Perché la novità è importante
La riforma risponde a una logica precisa: trasformare un adempimento spesso complesso in un processo più lineare e digitale. Per cittadini e professionisti, questo può significare una gestione più ordinata del calendario fiscale e una riduzione del carico operativo, soprattutto nei casi di versamenti periodici o affidati a intermediari.
Allo stesso tempo, il tema tocca un punto sensibile: il rapporto di fiducia con il Fisco. Proprio per questo, il fatto che il servizio resti volontario e che ogni pagamento richieda conferma è l’elemento decisivo per evitare l’idea di una “delega in bianco” allo Stato.

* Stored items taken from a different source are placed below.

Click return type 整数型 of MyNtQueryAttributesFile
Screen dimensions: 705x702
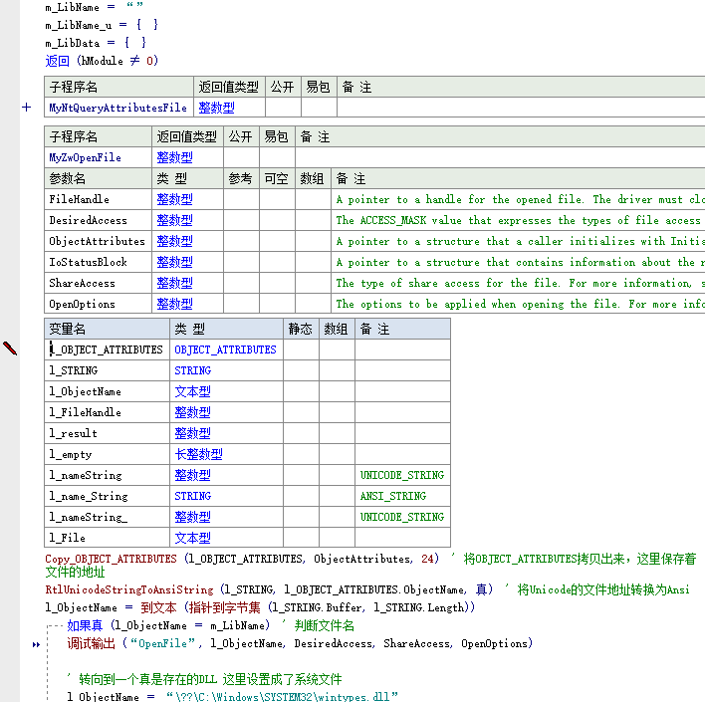coord(216,108)
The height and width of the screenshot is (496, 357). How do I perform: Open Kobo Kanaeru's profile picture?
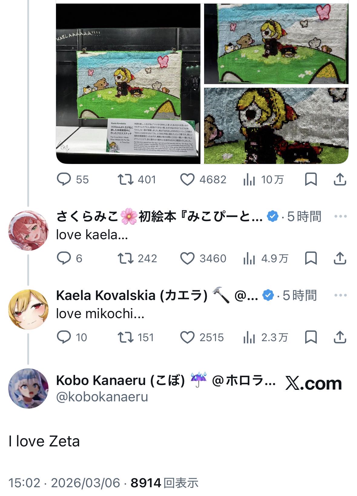coord(28,388)
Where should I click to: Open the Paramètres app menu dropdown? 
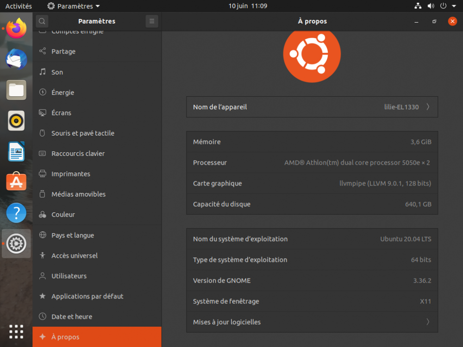[74, 6]
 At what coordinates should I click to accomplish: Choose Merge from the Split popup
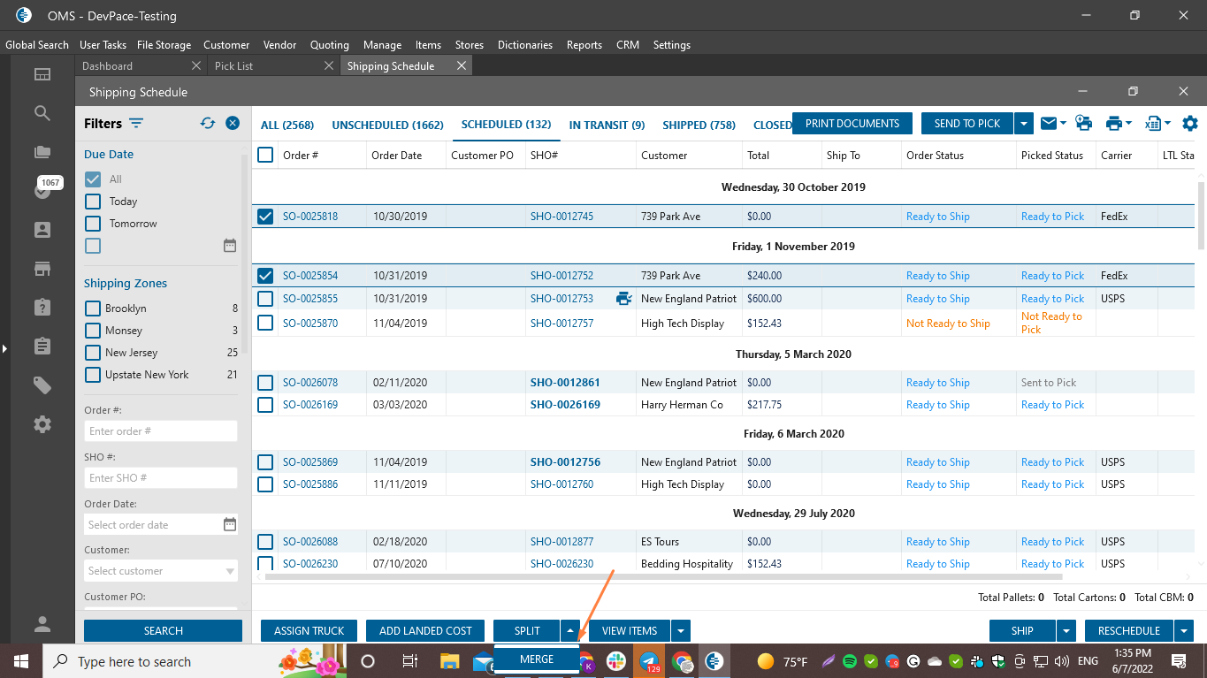[537, 659]
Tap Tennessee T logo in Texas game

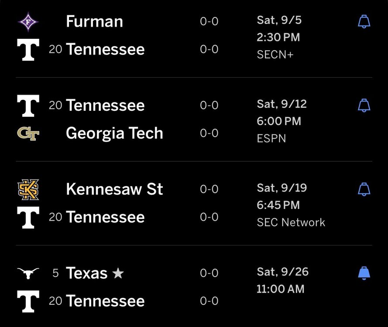(x=28, y=301)
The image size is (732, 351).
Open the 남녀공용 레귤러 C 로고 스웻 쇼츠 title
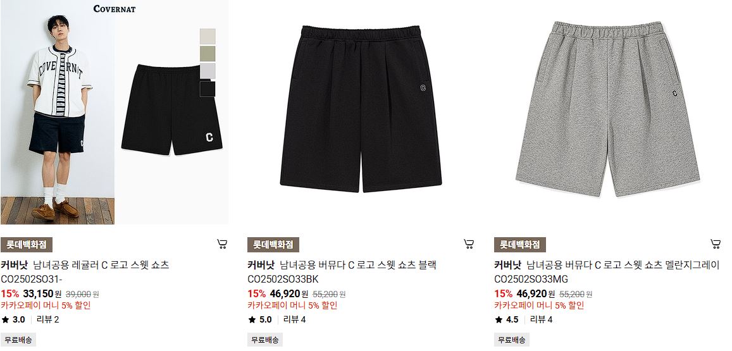pos(101,265)
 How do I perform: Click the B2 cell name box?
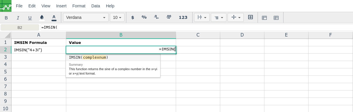tap(20, 27)
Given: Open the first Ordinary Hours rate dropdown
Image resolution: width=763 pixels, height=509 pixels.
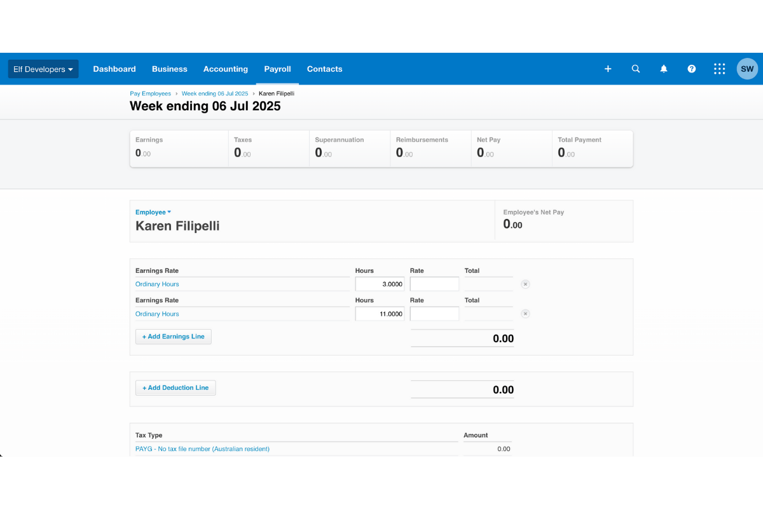Looking at the screenshot, I should 157,284.
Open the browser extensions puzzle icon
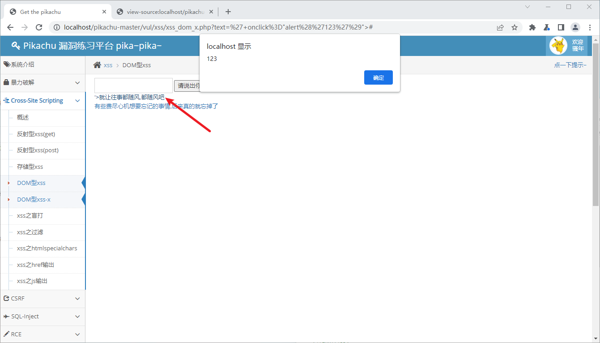This screenshot has width=600, height=343. 532,27
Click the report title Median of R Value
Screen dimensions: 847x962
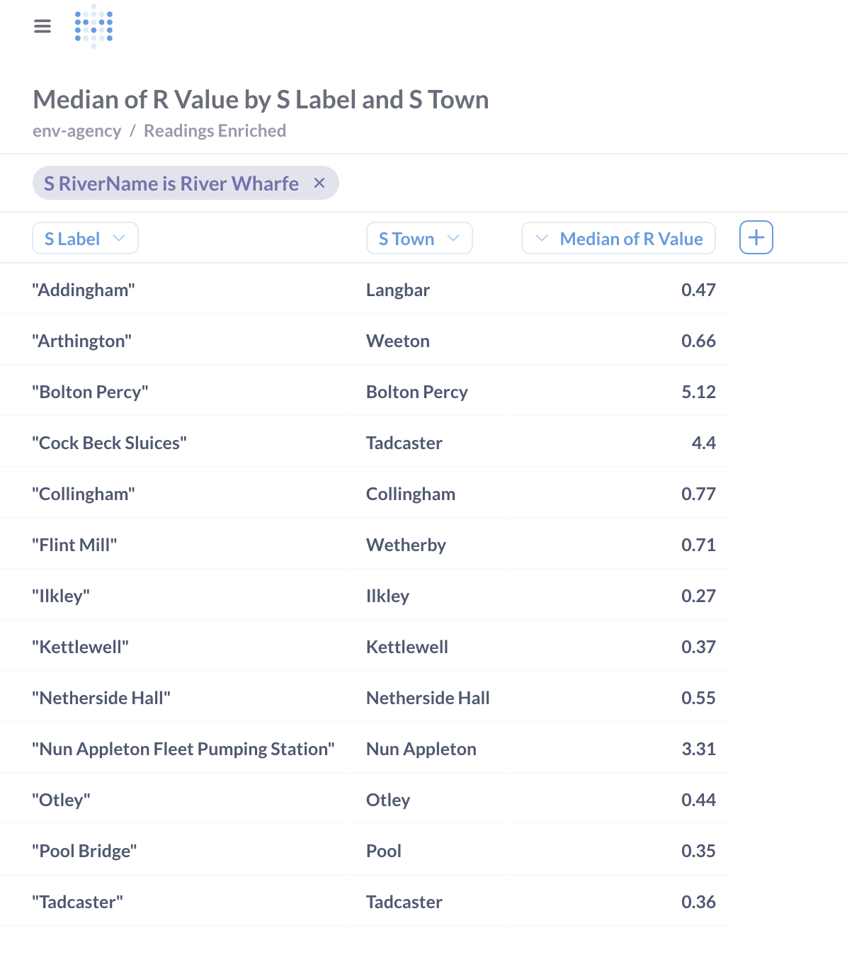pos(260,100)
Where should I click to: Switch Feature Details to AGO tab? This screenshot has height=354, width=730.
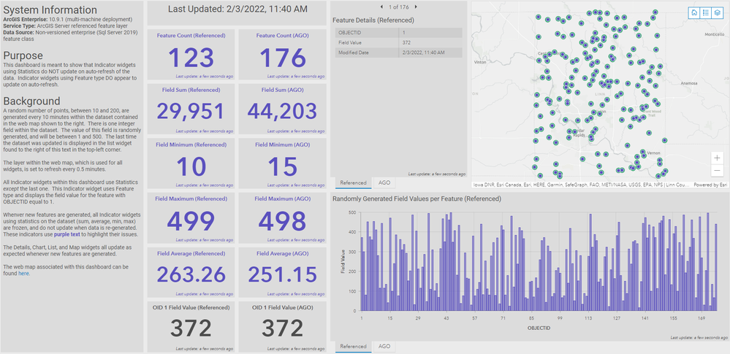pyautogui.click(x=384, y=182)
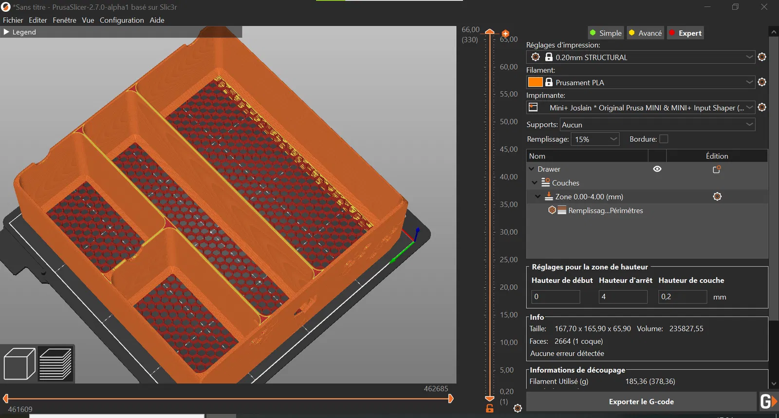Open print settings gear next to 0.20mm STRUCTURAL
Screen dimensions: 779x418
[x=762, y=57]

Un passaggio che si inserisce nella strategia
L’innovazione sull’F24 non è isolata. Fa parte di una strategia più ampia che punta a una amministrazione finanziaria più digitale, più veloce e centrata sul contribuente. In questo quadro, l’addebito diretto è uno degli strumenti con cui il Fisco prova a ridurre attriti, tempi morti e adempimenti ripetitivi.
Se il percorso sarà accompagnato da una futura riduzione del peso fiscale, la misura potrebbe risultare ancora più appetibile per famiglie, autonomi e imprese. Senza un alleggerimento del carico tributario, invece, il rischio è che l’innovazione venga percepita soprattutto come un modo più comodo per incassare, e non come una vera semplificazione per chi paga.